Sin antes que sus labios arrugados pensaran siquiera en preguntármelo, era capaz de leer en sus ojos, pequeños y profundos, la pregunta: “¿Qué tanto miras, mijo?” Y yo sabía lo que estaba pensando. El abuelo solía decirme, en nuestra repentina soledad, que poseía una curiosidad desbordante por el mundo y que era eso lo que más le agradaba de mí. Le agradaba que los niños y las niñas contemplaran, que se preguntaran sobre el sol, el cielo, las estrellas, las aves sobrevolando los cielos cenicientos, los perros sin hogar que ladraban por las calles. El abuelo fue curioso alguna vez. No obstante, tenía el pensamiento recurrente de que no éramos tan parecidos después de todo. Me hubiera gustado ser como él. Poseía esa desbordante y envidiable forma de ser encantador, reflexivo, atento y divertidísimo. ¿Yo? ¿Cómo era yo? ¿Poseía acaso una pizca de esa bonhomía que alguna vez lo constituyó?
De todos modos, el pequeño y reconfortante interior del viejo Chevrolet era uno de los pocos lugares en los que sentía que pertenecía. Una, además, de mis actividades favoritas en el mundo. Amaba contemplarlo perderse en el sinfín de canciones viejas que sonaban en la radio, o verlo saludar a toda persona que se le cruzaba en el camino con un caluroso y respetuoso: “Buenos días, señor” o “buenas tardes, señora”. Incluso, en cierta ocasión, se detuvo en un semáforo en rojo, como de costumbre, a comprarle unos cuantos caramelos a un grupo de niños sin hogar que aprovechaban el tiempo para divertirse, jugar. Era el momento en el que el corazón se me estrujaba un poco. El rostro del abuelo se transfiguraba triste, profundamente triste. Casi envuelto en un sollozo, un pesar intrascendente. El ambiente se tornaba silencioso, fijo, reflexivo.

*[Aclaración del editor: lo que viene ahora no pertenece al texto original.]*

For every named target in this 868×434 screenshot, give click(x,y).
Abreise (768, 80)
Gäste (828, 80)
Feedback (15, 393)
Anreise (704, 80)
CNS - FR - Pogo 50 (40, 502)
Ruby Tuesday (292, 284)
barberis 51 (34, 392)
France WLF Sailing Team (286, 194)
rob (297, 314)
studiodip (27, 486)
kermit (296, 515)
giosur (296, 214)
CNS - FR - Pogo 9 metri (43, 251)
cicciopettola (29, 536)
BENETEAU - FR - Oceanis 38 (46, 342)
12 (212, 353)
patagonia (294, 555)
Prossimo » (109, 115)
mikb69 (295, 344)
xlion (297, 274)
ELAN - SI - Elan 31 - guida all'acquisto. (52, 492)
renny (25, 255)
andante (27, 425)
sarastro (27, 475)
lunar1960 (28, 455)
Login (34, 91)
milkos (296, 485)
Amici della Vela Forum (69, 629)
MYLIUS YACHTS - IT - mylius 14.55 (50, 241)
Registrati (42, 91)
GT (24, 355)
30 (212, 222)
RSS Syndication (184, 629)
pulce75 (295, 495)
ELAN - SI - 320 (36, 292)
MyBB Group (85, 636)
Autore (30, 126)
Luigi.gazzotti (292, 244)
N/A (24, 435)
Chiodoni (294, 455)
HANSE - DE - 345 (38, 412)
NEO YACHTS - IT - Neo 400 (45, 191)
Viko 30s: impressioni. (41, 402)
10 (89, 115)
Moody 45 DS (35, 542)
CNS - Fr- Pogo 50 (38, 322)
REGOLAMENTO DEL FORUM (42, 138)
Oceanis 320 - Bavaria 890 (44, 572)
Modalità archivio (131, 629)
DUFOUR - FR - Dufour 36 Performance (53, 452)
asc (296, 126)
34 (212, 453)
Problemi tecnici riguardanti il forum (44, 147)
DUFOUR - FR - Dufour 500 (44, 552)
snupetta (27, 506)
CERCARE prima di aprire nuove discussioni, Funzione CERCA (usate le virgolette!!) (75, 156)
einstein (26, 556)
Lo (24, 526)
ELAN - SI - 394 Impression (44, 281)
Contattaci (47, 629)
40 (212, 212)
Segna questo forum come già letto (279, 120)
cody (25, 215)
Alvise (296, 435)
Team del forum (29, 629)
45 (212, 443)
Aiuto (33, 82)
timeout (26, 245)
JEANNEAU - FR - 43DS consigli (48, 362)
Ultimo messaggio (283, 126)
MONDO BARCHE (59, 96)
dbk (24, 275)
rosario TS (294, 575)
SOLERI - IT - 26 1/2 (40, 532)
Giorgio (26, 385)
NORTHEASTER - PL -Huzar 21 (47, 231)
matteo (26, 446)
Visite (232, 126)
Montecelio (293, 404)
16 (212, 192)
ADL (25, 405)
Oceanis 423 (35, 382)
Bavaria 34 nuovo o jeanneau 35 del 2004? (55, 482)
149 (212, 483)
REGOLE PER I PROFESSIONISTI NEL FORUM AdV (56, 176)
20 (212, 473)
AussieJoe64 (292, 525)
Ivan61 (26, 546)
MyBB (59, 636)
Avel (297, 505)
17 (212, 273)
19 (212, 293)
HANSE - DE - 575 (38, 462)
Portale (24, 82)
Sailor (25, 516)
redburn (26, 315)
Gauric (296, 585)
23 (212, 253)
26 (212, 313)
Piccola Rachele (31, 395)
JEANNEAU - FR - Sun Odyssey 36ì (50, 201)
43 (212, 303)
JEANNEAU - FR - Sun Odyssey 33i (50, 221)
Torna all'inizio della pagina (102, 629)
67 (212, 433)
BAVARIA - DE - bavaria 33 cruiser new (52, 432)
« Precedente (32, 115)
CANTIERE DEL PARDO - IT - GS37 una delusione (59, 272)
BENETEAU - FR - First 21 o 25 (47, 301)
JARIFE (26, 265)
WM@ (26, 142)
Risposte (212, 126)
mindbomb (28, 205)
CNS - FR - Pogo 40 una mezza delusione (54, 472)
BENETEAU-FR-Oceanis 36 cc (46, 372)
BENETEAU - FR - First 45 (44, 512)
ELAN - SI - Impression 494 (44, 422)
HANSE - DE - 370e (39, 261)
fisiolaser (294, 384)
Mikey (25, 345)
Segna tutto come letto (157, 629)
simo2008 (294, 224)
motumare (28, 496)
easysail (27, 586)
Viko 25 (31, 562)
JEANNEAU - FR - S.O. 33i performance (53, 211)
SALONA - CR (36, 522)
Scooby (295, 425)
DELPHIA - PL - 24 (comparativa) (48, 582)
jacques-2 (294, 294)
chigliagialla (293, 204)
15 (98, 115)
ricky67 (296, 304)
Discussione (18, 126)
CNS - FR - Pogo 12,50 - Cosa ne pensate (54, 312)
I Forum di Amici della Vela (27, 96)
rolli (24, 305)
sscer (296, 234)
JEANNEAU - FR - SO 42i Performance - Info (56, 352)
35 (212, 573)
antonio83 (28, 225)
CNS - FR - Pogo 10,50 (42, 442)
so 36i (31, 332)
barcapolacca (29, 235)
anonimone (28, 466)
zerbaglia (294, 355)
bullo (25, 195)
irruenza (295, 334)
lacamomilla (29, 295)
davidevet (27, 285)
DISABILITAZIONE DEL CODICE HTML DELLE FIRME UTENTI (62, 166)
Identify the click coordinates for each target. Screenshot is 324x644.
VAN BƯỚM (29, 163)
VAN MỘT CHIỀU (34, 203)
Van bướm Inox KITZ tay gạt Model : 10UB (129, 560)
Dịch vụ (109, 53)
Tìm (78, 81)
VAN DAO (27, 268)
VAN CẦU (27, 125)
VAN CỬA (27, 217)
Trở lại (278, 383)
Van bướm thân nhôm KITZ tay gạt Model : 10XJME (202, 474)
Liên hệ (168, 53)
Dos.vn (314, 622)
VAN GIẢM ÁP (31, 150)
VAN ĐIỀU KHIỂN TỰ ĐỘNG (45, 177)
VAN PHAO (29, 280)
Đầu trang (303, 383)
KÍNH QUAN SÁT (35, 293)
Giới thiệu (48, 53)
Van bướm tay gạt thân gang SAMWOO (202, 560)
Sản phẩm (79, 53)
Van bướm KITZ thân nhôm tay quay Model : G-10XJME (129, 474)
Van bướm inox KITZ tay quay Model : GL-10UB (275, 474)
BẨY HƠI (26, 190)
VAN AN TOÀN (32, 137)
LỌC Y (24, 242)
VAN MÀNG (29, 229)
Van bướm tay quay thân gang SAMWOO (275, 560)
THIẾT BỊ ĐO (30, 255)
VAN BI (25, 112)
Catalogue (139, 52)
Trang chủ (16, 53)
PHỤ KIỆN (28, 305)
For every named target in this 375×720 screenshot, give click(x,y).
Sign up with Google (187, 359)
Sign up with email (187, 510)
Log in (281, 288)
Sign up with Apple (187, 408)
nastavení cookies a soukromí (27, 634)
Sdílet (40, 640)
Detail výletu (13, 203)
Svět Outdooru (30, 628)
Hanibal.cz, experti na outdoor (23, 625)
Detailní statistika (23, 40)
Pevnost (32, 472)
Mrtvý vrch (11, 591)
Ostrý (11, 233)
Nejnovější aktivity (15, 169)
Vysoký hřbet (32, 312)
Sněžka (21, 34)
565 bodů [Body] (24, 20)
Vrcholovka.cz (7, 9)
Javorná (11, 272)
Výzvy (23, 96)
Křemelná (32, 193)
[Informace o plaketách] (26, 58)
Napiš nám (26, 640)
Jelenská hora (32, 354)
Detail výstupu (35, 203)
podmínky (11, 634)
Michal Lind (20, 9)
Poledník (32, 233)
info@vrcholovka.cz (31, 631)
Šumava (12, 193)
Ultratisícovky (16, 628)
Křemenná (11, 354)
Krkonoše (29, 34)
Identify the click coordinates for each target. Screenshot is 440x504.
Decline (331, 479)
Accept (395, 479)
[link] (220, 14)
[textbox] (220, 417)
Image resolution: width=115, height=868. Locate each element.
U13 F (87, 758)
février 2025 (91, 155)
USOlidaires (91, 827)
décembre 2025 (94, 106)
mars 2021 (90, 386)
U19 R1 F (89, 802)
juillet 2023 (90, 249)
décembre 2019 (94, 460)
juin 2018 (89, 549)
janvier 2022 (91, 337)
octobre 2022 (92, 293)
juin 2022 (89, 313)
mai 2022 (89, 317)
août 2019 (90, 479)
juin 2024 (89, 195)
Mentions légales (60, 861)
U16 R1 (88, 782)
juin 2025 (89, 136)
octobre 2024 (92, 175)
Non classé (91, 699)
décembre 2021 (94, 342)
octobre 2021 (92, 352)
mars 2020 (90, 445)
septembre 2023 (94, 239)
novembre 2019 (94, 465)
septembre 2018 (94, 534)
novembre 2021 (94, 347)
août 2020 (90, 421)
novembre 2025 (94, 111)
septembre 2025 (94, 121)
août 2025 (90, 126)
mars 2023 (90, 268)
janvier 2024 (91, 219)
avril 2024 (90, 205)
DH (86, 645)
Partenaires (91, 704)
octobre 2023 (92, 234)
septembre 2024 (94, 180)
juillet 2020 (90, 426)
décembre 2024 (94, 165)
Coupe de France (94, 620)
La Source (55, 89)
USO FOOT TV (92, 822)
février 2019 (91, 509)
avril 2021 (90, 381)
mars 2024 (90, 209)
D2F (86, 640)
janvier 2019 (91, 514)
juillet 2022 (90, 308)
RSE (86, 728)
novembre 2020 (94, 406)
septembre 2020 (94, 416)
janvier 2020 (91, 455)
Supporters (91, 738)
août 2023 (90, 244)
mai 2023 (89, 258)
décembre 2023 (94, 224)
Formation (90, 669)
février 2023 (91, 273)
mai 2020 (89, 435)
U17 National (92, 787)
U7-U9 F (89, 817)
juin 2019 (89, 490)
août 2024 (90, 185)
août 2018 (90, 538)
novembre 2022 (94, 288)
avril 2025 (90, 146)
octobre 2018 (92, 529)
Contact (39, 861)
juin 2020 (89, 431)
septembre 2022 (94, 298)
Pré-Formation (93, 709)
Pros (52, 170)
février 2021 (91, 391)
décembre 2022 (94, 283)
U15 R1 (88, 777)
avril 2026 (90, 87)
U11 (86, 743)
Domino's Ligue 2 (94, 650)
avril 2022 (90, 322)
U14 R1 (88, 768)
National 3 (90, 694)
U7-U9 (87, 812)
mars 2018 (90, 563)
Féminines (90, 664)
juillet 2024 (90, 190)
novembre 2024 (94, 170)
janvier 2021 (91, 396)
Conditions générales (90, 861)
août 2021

De esa manera, el abuelo saludaba a los niños al otro lado de la calle y les hacía señas con la mano para que se acercasen. Los niños se presentaban ante él con una sonrisa tímida y callada. El abuelo compraba una cantidad regular de caramelos para que los niños tuviesen suficiente dinero para alimentar y amortiguar su hambre. Al finalizar, les peinaba el cabello con los dedos y los enviaba de regreso casa, justo a la hora de almorzar.
Me sentí entumecido, fuera de lugar. El abuelo era capaz de hacerme sentir así cuando andábamos juntos por la calle, o en cualquier momento del día. No solo quería verme disfrutar, sino también aprender. Más adelante, después de ofrecerme unos cuantos de esos caramelos que acababa de comprar, volteó la mitad de su rostro hacia mí y me dijo:
—Siéntete dichoso, hijo. Otros desearían estar en tu lugar. Aun así, son felices en su mundo roto e imperfecto.
Estudié el pensamiento en mi cabeza. La pobreza. Niños sin hogar. Hambre. Tristeza. Cigarrillos. Canciones viejas. Un Chevrolet azul marino. Tardó mucho tiempo en desvanecer su permanencia.
Finalmente, el abuelo se aclaró la garganta, se limpió las lágrimas que le chorreaban por las mejillas y encendió el coche. Mi abuelo había pasado por eso. Sabía más de la pobreza y del hambre, de lo que yo alguna vez llegaría a conocer.